__Required action__: Transcribe verbatim every line from the line containing "Task: Sort by % of Portfolio column header" to the end of the entries, including both endpoints. Output nothing beyond those lines.

Items from a dataset
^^^^^^^^^^^^^^^^
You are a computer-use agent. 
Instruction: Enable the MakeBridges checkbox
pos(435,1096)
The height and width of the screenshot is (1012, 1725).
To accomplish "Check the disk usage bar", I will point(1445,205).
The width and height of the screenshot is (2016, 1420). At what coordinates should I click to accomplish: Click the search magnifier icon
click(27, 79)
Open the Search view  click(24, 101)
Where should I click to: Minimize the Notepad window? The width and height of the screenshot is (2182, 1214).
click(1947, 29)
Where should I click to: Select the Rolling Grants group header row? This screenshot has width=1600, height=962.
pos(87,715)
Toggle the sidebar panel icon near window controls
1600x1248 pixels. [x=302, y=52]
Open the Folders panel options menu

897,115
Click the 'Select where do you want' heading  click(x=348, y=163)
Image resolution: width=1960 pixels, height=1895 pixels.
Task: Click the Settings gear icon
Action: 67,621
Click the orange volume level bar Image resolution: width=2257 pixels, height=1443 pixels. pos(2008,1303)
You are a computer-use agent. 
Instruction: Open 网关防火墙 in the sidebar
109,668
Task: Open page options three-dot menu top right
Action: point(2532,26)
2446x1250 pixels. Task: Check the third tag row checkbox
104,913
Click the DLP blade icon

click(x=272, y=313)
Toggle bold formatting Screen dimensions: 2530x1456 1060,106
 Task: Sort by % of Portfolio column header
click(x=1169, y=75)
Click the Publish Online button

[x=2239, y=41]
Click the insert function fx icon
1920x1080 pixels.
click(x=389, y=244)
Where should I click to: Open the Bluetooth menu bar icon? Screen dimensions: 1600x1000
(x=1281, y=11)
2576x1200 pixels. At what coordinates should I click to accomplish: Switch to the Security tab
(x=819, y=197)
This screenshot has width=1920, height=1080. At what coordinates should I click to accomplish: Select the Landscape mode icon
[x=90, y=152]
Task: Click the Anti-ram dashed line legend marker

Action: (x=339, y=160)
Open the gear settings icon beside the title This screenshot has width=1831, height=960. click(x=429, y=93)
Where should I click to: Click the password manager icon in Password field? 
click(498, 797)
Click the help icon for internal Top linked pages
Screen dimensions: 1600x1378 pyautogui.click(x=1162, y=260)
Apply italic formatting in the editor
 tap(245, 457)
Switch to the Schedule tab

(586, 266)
^^^^^^^^^^^^^^^^
__Solution for this exercise__:
 Task: Sort by % of Portfolio column header
click(x=1169, y=75)
Click the Publish Online button

[x=2239, y=41]
Click the insert function fx icon
1920x1080 pixels.
click(x=389, y=244)
Where should I click to: Open the Bluetooth menu bar icon? Screen dimensions: 1600x1000
(x=1281, y=11)
2576x1200 pixels. At what coordinates should I click to accomplish: Switch to the Security tab
(x=819, y=197)
This screenshot has width=1920, height=1080. At what coordinates should I click to accomplish: Select the Landscape mode icon
[x=90, y=152]
Task: Click the Anti-ram dashed line legend marker

Action: (x=339, y=160)
Open the gear settings icon beside the title This screenshot has width=1831, height=960. click(x=429, y=93)
Where should I click to: Click the password manager icon in Password field? 
click(498, 797)
Click the help icon for internal Top linked pages
Screen dimensions: 1600x1378 pyautogui.click(x=1162, y=260)
Apply italic formatting in the editor
 tap(245, 457)
Switch to the Schedule tab

(586, 266)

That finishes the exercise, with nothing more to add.